Flooding in Ghana, Benin, Nigeria

Tomorrow is the beginning of the Social Mobilization phase of the measles campaign, trying to get the word out (especially to undervaccinated populations) about the measles exercise.

We’re meeting with the disease control team from Mfantsiman District at 5am to shadow them as they head to various villages (including Akatekywa).  Teams in the northern regions of Ghana may have a fight on their hands as we’ve had unseasonal rains for the last month and there is severe flooding in many parts of the north (this is following a controlled release of a dam in Burkina Faso — a release that generally spells misery for many northerners before the unseasonal rains are factored in).

There is also currently significant flooding in Benin (which is directly east of our nearest eastern neighbor, Togo), displacing 680,000 people so far.  Here is a large map of the affected areas.

Mostly southern Benin is affected, and if you look at Cotonou on google maps it will be immediately evident why.  Some of the flooding has taken place in the north, however, and has also affected Nigeria.  The Nigerian state reporting the most measles outbreaks this year is also the most flooded, a correlation that is likely not coincidental.  In general the north of Nigeria tends to be much worse off than the south (an earlier New York Times article I’ve linked when discussing the MDGs claims under 5 mortality as reported by UNICEF is 220 (per 1000) in the north but only 80 in the south).

And in a Nigeria and Ghana related note, I just read an article on using traditional breeding methods to develop a vitamin A rich variety of cassava.  Cassava is a staple crop in West Africa — you can see it being sold on a huge portion of streetcorners in Accra (why every seller has 7 or 8 of them stacked in his arms I have yet to figure out; it would seem easier to balance a basket on his head like every other vendor of every other type of product in the country), and as the article points out it is “all carbohydrate.”  Cassava is used to make gari, which is essentially a ‘filler’ in dishes here (it’s also used to make fufu, something I have written about previously and also described as ‘filler’).  So a vitamin A dense cassava would be significant indeed, as vitamin A deficiency plays a huge role as a determinant of sickness in children (it’s associated with as much as a 50% rise in mortality when comorbid with measles, and the original study by Al Sommer that found the vitamin A link recorded a 30% reduction in mortality for children who were given vitamin A (two cents worth of vitamin A, as the link notes)).

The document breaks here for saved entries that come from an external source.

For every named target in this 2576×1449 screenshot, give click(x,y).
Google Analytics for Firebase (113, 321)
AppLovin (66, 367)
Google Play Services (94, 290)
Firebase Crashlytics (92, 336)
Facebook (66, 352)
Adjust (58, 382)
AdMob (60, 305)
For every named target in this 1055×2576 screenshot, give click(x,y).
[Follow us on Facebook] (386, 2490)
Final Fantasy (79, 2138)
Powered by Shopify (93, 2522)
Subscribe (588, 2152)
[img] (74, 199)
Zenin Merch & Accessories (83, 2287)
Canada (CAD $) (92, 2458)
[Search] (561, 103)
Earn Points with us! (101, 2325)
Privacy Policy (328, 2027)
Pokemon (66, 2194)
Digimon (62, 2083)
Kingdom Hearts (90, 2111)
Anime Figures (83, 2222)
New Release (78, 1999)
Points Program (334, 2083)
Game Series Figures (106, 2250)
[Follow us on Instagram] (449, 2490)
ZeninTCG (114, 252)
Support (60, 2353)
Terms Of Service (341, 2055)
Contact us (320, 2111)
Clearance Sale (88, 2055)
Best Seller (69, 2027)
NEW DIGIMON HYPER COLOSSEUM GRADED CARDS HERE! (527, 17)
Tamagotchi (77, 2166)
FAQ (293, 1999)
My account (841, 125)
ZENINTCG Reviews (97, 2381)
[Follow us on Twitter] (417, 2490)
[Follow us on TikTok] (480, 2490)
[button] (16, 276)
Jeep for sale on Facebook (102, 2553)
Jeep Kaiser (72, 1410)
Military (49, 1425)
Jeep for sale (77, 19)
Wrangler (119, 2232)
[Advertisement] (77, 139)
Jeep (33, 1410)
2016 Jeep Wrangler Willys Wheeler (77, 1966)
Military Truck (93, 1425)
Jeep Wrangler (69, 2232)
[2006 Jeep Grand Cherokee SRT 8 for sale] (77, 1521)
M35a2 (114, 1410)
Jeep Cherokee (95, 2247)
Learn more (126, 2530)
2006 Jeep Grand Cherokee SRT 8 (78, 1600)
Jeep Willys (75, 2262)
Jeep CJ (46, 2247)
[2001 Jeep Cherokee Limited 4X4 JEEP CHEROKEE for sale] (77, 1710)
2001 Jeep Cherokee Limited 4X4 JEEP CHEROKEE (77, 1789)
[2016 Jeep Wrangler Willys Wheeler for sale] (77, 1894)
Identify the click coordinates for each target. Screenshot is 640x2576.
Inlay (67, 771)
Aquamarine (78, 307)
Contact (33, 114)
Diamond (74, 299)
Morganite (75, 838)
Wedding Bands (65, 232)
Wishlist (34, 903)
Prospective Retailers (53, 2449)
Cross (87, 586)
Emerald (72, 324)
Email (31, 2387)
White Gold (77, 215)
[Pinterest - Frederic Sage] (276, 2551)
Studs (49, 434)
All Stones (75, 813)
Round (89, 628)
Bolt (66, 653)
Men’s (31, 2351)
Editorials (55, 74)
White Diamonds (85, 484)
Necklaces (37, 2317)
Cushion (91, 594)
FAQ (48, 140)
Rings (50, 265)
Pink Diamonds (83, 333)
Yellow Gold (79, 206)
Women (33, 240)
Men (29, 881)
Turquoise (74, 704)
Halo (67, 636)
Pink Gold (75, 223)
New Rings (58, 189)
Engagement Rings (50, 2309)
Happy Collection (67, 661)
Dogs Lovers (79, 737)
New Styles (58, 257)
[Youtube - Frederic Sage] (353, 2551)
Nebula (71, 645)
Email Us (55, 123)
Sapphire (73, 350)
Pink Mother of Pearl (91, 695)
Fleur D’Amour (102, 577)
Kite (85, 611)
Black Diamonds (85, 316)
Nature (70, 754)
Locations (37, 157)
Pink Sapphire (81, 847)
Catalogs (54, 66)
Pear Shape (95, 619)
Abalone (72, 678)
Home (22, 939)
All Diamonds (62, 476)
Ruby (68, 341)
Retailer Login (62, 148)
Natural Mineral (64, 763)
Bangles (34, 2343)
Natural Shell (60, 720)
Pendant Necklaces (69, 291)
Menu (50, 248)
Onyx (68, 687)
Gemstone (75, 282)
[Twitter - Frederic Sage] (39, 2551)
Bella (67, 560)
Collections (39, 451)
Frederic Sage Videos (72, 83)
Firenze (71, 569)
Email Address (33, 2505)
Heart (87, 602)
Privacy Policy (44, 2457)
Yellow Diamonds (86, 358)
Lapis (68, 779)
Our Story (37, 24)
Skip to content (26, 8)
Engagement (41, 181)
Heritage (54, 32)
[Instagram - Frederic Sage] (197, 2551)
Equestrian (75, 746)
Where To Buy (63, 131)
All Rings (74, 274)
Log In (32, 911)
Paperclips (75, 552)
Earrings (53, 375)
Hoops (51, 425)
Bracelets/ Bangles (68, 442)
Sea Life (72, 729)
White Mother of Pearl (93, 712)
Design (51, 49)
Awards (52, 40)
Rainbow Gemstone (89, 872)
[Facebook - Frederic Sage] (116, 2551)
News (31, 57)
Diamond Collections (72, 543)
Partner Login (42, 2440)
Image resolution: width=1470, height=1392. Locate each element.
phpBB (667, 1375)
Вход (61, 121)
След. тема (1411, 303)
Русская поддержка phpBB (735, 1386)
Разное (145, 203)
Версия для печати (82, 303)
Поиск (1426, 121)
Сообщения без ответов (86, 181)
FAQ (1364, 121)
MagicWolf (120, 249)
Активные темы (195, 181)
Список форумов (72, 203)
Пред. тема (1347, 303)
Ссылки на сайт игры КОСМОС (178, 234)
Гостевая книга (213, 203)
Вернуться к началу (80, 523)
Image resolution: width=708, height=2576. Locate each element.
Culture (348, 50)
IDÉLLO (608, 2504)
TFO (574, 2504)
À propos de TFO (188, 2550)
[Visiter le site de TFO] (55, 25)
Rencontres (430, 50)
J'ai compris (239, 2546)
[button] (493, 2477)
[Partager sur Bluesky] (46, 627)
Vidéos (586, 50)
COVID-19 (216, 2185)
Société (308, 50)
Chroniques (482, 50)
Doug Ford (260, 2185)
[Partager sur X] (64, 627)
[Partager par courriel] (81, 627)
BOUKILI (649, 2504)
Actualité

This upcoming measles campaign in Ghana won’t see bednet distribution, but it will see measles jabs and vitamin A distribution.  It would be nice to see a day when both measles and vitamin A campaigns aren’t needed anymore.

We are also keeping an eye on Nigeria (and beginning to plan for a visit) ahead of their January measles campaign (and learning more now about some high-risk-area interventions to take place in November), and there’s been some press coverage of Nigeria asking for more UN assistance with measles and polio eradication.

The UNF is also featured in a story claiming India’s lack of progress against measles (of all the children in the world who went unvaccinated in 2008, more than 1/3 were in India)  is due to leadership changes in their health services.  I think that only tells a part of the story, as the larger the country the larger the logistical difficulty in reaching all of the children in a given cohort.  Nigeria deals with this same problem, as Africa’s most populous country (and had the second highest number of unvaccinated children of any country in 2008), and their population is only 1/7th that of India.  The main determinant, however, is not leadership changes or even geography, but India’s decision in 2001 not to implement WHO immunization policies.  Why these policies weren’t implemented is, I guess, what the article is trying to get at, but whatever the case there are 47 “priority countries” and 46 of them implemented the WHO policies, leaving India as the odd-country-out and many Indian children there to fend for themselves against measles.